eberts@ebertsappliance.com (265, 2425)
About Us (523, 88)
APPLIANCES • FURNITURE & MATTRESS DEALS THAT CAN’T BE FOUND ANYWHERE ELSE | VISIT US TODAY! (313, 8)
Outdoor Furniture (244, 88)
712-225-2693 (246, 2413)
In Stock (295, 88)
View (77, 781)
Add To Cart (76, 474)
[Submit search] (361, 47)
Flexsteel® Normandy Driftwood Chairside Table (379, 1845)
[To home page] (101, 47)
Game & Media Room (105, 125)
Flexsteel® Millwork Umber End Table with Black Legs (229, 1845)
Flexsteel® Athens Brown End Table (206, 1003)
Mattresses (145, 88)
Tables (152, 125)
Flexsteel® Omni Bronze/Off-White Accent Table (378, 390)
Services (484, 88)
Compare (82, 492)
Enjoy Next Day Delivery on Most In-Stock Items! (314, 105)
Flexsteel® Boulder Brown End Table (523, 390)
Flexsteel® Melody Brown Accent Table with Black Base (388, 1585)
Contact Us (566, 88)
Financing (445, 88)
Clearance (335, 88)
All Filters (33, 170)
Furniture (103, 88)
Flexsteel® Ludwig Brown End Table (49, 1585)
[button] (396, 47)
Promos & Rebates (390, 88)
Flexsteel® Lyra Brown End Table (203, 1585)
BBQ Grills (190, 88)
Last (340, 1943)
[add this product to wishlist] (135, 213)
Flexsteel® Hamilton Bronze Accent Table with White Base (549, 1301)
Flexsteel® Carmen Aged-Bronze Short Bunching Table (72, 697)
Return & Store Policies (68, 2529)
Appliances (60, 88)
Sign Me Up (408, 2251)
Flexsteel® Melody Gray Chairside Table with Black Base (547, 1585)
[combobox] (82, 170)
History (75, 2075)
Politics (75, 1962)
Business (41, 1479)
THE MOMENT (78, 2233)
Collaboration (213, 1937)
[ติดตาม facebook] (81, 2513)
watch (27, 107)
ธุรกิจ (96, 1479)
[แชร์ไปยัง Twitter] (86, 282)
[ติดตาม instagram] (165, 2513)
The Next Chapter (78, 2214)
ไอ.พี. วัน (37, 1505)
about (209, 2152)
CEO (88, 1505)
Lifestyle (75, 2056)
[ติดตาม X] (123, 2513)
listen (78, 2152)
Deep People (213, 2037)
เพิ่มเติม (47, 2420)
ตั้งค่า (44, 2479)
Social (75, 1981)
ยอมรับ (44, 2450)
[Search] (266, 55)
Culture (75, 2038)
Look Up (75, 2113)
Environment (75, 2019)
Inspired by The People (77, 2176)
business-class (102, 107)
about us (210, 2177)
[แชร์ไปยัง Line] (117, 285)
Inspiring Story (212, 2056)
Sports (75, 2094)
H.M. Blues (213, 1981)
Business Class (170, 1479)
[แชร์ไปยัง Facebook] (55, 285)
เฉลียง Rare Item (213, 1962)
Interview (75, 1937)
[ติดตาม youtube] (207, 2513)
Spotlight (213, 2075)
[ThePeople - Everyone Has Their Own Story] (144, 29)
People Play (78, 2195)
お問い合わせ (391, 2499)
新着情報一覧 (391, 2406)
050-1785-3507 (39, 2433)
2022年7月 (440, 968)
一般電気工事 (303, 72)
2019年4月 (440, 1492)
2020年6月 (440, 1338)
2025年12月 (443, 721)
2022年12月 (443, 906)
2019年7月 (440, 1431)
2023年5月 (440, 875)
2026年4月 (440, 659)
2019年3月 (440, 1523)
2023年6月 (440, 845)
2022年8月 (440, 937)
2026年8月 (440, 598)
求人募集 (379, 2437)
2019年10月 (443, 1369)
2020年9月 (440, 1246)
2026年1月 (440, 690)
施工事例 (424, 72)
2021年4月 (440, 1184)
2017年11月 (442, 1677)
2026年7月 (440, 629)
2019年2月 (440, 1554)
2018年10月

* [WORK INSTRUCTIONS]:
What is needed is every line from the data above that includes the string "Bronze", copied out.

* [WRITTEN SOLUTION]:
Flexsteel® Omni Bronze/Off-White Accent Table (378, 390)
Flexsteel® Hamilton Bronze Accent Table with White Base (549, 1301)
Flexsteel® Carmen Aged-Bronze Short Bunching Table (72, 697)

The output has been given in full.